**DESCRIPTION OF THE TASK**: Put every line of the material below into a JSON list of strings, one string per line, and leave out the blank lines.

>> begin MATERIAL SHOWN

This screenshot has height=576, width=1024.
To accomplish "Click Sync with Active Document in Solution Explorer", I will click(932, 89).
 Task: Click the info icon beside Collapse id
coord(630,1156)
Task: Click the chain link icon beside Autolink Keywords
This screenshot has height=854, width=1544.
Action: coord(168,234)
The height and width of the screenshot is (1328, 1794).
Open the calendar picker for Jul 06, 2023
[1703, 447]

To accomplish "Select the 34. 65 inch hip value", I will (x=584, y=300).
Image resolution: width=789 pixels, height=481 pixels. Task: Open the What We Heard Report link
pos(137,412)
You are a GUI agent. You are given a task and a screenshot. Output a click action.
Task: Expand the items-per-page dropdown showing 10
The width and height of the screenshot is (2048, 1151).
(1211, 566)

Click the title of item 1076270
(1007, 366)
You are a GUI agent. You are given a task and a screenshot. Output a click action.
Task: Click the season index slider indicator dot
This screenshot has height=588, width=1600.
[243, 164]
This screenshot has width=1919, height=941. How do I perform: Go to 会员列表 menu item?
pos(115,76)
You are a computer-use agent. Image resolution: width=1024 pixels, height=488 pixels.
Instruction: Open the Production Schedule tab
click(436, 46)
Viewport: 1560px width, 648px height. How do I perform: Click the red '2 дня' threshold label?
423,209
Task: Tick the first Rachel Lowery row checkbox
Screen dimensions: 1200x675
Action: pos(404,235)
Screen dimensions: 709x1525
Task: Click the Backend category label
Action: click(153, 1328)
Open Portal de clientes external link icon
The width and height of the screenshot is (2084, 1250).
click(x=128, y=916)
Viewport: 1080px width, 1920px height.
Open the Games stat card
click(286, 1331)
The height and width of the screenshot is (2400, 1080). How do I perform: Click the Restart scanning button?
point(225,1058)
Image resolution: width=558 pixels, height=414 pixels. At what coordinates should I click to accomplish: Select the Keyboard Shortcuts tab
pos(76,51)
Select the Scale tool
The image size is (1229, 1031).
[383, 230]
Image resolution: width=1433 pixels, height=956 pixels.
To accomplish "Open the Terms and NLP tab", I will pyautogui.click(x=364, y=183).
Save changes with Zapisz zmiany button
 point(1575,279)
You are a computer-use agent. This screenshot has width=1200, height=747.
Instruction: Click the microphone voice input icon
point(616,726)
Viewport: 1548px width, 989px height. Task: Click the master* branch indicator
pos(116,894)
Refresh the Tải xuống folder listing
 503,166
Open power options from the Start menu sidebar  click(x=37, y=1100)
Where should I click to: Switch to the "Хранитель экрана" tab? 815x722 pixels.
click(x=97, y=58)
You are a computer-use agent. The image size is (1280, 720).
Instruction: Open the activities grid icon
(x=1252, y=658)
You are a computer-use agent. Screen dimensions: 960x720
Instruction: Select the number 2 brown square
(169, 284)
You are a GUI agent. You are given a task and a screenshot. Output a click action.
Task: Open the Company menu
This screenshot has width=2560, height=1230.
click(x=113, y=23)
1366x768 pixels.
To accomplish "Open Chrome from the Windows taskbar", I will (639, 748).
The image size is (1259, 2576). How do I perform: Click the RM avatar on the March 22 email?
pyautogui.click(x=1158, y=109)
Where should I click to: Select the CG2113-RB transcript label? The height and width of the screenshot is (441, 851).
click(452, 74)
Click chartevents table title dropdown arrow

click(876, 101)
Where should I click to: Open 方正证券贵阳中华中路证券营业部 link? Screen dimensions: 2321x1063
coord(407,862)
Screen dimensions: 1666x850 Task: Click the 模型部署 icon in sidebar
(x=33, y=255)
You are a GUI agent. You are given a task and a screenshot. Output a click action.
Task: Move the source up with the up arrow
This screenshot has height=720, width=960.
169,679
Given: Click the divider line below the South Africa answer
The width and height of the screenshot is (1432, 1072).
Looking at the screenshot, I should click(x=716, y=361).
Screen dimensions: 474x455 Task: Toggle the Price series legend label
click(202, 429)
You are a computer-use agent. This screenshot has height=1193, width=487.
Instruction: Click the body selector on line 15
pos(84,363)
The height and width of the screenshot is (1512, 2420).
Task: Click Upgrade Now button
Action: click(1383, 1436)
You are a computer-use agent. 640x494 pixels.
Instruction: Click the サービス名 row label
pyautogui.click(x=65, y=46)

>> end MATERIAL SHOWN

**SOLVED EXERCISE**:
[
  "This screenshot has height=576, width=1024.",
  "To accomplish \"Click Sync with Active Document in Solution Explorer\", I will click(932, 89).",
  " Task: Click the info icon beside Collapse id",
  "coord(630,1156)",
  "Task: Click the chain link icon beside Autolink Keywords",
  "This screenshot has height=854, width=1544.",
  "Action: coord(168,234)",
  "The height and width of the screenshot is (1328, 1794).",
  "Open the calendar picker for Jul 06, 2023",
  "[1703, 447]",
  "To accomplish \"Select the 34. 65 inch hip value\", I will (x=584, y=300).",
  "Image resolution: width=789 pixels, height=481 pixels. Task: Open the What We Heard Report link",
  "pos(137,412)",
  "You are a GUI agent. You are given a task and a screenshot. Output a click action.",
  "Task: Expand the items-per-page dropdown showing 10",
  "The width and height of the screenshot is (2048, 1151).",
  "(1211, 566)",
  "Click the title of item 1076270",
  "(1007, 366)",
  "You are a GUI agent. You are given a task and a screenshot. Output a click action.",
  "Task: Click the season index slider indicator dot",
  "This screenshot has height=588, width=1600.",
  "[243, 164]",
  "This screenshot has width=1919, height=941. How do I perform: Go to 会员列表 menu item?",
  "pos(115,76)",
  "You are a computer-use agent. Image resolution: width=1024 pixels, height=488 pixels.",
  "Instruction: Open the Production Schedule tab",
  "click(436, 46)",
  "Viewport: 1560px width, 648px height. How do I perform: Click the red '2 дня' threshold label?",
  "423,209",
  "Task: Tick the first Rachel Lowery row checkbox",
  "Screen dimensions: 1200x675",
  "Action: pos(404,235)",
  "Screen dimensions: 709x1525",
  "Task: Click the Backend category label",
  "Action: click(153, 1328)",
  "Open Portal de clientes external link icon",
  "The width and height of the screenshot is (2084, 1250).",
  "click(x=128, y=916)",
  "Viewport: 1080px width, 1920px height.",
  "Open the Games stat card",
  "click(286, 1331)",
  "The height and width of the screenshot is (2400, 1080). How do I perform: Click the Restart scanning button?",
  "point(225,1058)",
  "Image resolution: width=558 pixels, height=414 pixels. At what coordinates should I click to accomplish: Select the Keyboard Shortcuts tab",
  "pos(76,51)",
  "Select the Scale tool",
  "The image size is (1229, 1031).",
  "[383, 230]",
  "Image resolution: width=1433 pixels, height=956 pixels.",
  "To accomplish \"Open the Terms and NLP tab\", I will pyautogui.click(x=364, y=183).",
  "Save changes with Zapisz zmiany button",
  " point(1575,279)",
  "You are a computer-use agent. This screenshot has width=1200, height=747.",
  "Instruction: Click the microphone voice input icon",
  "point(616,726)",
  "Viewport: 1548px width, 989px height. Task: Click the master* branch indicator",
  "pos(116,894)",
  "Refresh the Tải xuống folder listing",
  " 503,166",
  "Open power options from the Start menu sidebar  click(x=37, y=1100)",
  "Where should I click to: Switch to the \"Хранитель экрана\" tab? 815x722 pixels.",
  "click(x=97, y=58)",
  "You are a computer-use agent. The image size is (1280, 720).",
  "Instruction: Open the activities grid icon",
  "(x=1252, y=658)",
  "You are a computer-use agent. Screen dimensions: 960x720",
  "Instruction: Select the number 2 brown square",
  "(169, 284)",
  "You are a GUI agent. You are given a task and a screenshot. Output a click action.",
  "Task: Open the Company menu",
  "This screenshot has width=2560, height=1230.",
  "click(x=113, y=23)",
  "1366x768 pixels.",
  "To accomplish \"Open Chrome from the Windows taskbar\", I will (639, 748).",
  "The image size is (1259, 2576). How do I perform: Click the RM avatar on the March 22 email?",
  "pyautogui.click(x=1158, y=109)",
  "Where should I click to: Select the CG2113-RB transcript label? The height and width of the screenshot is (441, 851).",
  "click(452, 74)",
  "Click chartevents table title dropdown arrow",
  "click(876, 101)",
  "Where should I click to: Open 方正证券贵阳中华中路证券营业部 link? Screen dimensions: 2321x1063",
  "coord(407,862)",
  "Screen dimensions: 1666x850 Task: Click the 模型部署 icon in sidebar",
  "(x=33, y=255)",
  "You are a GUI agent. You are given a task and a screenshot. Output a click action.",
  "Task: Move the source up with the up arrow",
  "This screenshot has height=720, width=960.",
  "169,679",
  "Given: Click the divider line below the South Africa answer",
  "The width and height of the screenshot is (1432, 1072).",
  "Looking at the screenshot, I should click(x=716, y=361).",
  "Screen dimensions: 474x455 Task: Toggle the Price series legend label",
  "click(202, 429)",
  "You are a computer-use agent. This screenshot has height=1193, width=487.",
  "Instruction: Click the body selector on line 15",
  "pos(84,363)",
  "The height and width of the screenshot is (1512, 2420).",
  "Task: Click Upgrade Now button",
  "Action: click(1383, 1436)",
  "You are a computer-use agent. 640x494 pixels.",
  "Instruction: Click the サービス名 row label",
  "pyautogui.click(x=65, y=46)"
]